Your application needs to know when subscriptions change, but polling the billing API every minute is wasteful and slow. Webhooks deliver events in real-time, but they come with their own challenges. Events can arrive out of order. Your server might be down when a critical event fires. The same event might be delivered twice.

Building reliable webhook handling means accounting for these realities rather than assuming perfect delivery. The patterns aren't complicated, but they're non-obvious to developers who haven't been burned by production failures.

The Webhook Mental Model

Think of webhooks as push notifications for your server. Instead of your application constantly asking "did anything change?" the billing system sends a message when something happens. This approach is more efficient and delivers faster updates, but it requires your application to be ready to receive messages at any time.

When a billing event occurs—a successful payment, a subscription cancellation, or a plan change—the billing system generates a payload describing the event and sends an HTTP request to an endpoint you've configured.

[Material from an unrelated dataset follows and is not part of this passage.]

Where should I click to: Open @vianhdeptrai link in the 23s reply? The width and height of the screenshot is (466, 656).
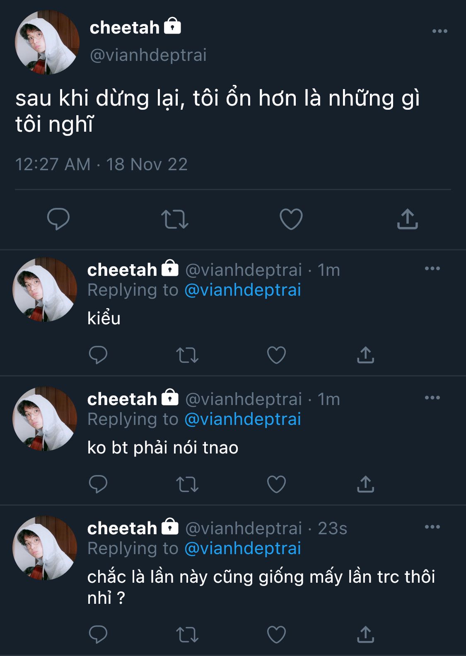242,548
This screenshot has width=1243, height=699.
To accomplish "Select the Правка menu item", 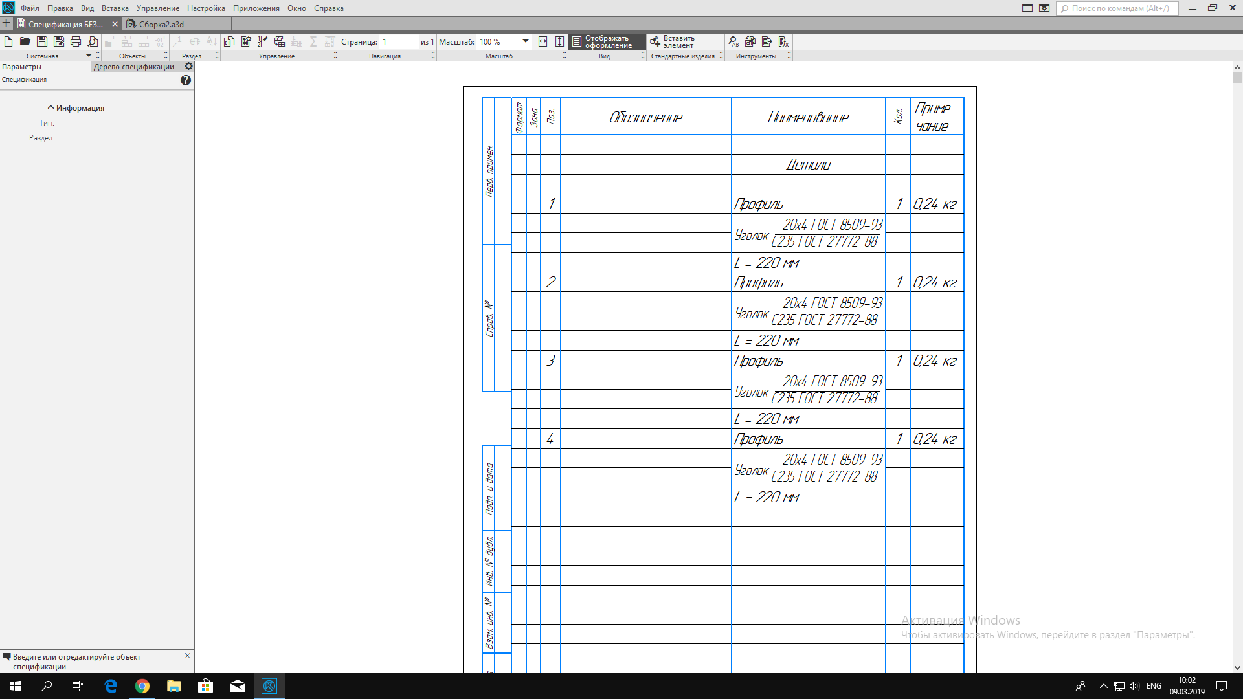I will click(60, 8).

Your application receives this request, processes the event, and responds to acknowledge receipt.

That simple flow, however, masks several challenges. Your endpoint must be publicly accessible, which means you need to validate that requests actually come from the billing system rather than from attackers. Your processing must handle the same event arriving multiple times. Your application must remain functional even when events arrive in unexpected orders. Each of these concerns requires explicit engineering attention.

The alternative to webhooks is polling, where your application periodically requests the current state of subscriptions and compares it to what you've stored. Polling works but has significant drawbacks. The interval between polls creates latency; a customer who upgrades won't see their new features until the next poll completes. Frequent polling wastes resources and may hit rate limits. Infrequent polling delays important changes. Webhooks solve these problems by delivering updates immediately, but they shift complexity from timing to reliability.

Validating Webhook Authenticity

Anyone who discovers your webhook endpoint can send requests to it. Without validation, an attacker could fabricate events to manipulate your application's billing state. Signature validation prevents this by cryptographically proving that requests originated from the billing system.

Each webhook request includes a signature, typically in a header. The signature is computed using a secret key shared between you and the billing system. Your handler computes the expected signature from the request body and shared secret, then compares it to the provided signature. If they match, the request is authentic. If they don't, reject the request.

The signature computation typically involves a cryptographic hash function like HMAC-SHA256. Your billing provider's documentation specifies the exact algorithm. Most webhook libraries and SDKs include signature validation functions; use them rather than implementing your own. Cryptographic code is easy to get subtly wrong.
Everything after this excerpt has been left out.